• levissili kekliğim adlı bu türkü, kayaköy rumlarından kalmış.

    geliyorum ve sen beyaz yaseminler içinde uyuyorsun
    uyan ki yaşayasın ve coşasın limon ağacım
    levissili kekliğim, ağlarına dolandım
    kalbimin anahtarlarını al da aç
    içindeki gül bahçesine gir ve gezin
    gel, ilerlemekten çekinme
    gel de beni bul.

    ışık taban'ın "güneşi penceremde bıraktım" kitabına göre hikayesi şu şekildeymiş:

    'eleni artık eskisi gibi mutsuz bir kadın değildi.genç yorgo'nun aşkı onu bulutların üstünde dolaştırıyordu.

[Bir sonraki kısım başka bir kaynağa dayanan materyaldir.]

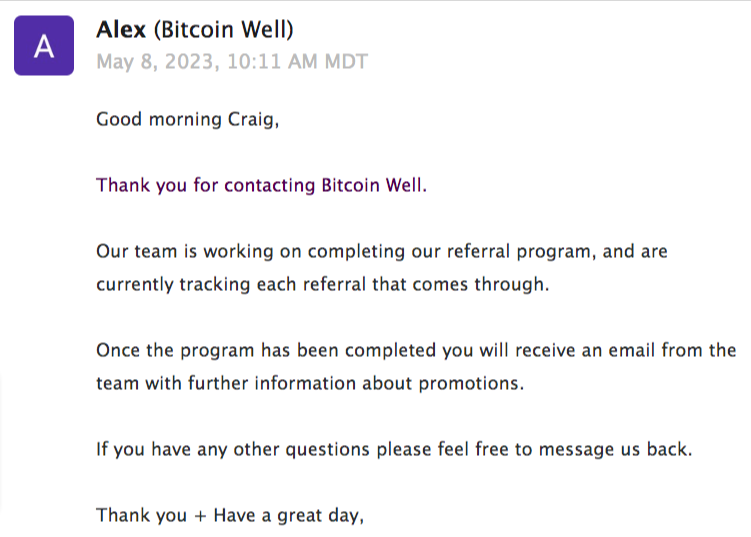Click the purple 'A' avatar icon
The image size is (751, 537).
click(44, 46)
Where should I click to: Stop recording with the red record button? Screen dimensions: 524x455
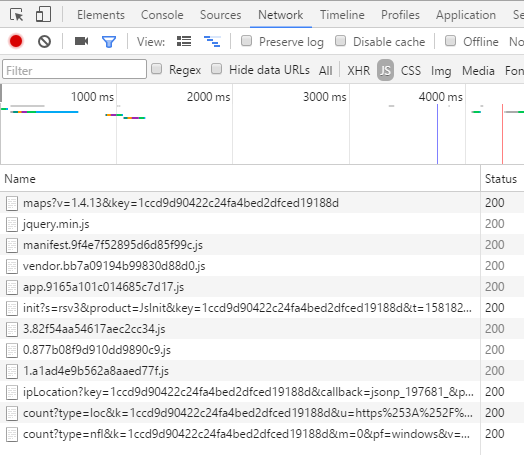tap(16, 41)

    her akşamüstü güneş ifara tepesi'nin ardında denizle buluşmak üzereyken, yorgo çizmelerinin demirini taş zeminde tıkırdatarak eleni'nin evinin önünden geçiyor, pencerede asılı kırmızı bir mendil görürse o gece eleni'nin onu beklediğini anlıyordu. bir aşağı sokaktaki evinde, yeni sulanmış ıtırların, sardunyaların arasında kızıl eteklerini sürüyerek batan güneşe kadehini kaldırıyor, eleni'nin yeşil gözlerinin ve ateşli dudakları'nın hasretiyle haykırıyordu:

    " bugün de güneşi gözlerinde batırdım eleni."

    yorgo'nun vedasından sonra eleni'nin kalbini hiç bir veda daha fazla kanatamazdı; evine ve levissi'ye veda etmek daha zor olmadı. yanına hiç bir şey almadı; sadece yorgo'yu davet ederken pencereye astığı kırmızı mendili kuşağına soktu, ıtırların pembe çiçekli dallarıyla boydan boya kapladığı pencerenin önünde bir süre içeriye dolan güz güneşinin pırıltılarını seyretti,
    sonra güneşi o pencerede bıraktı."

    icrası için bkz https://www.facebook.com/…0006790657602&pnref=story

    ayrıca (bkz: emre dayıoğlu)
  • katerina papadopoulou'nun muhteşem yorumuyla gönlümde yer eden, ansızın aklıma gelip beni zaman ve mekandan soyutlayan eşsiz şarkı.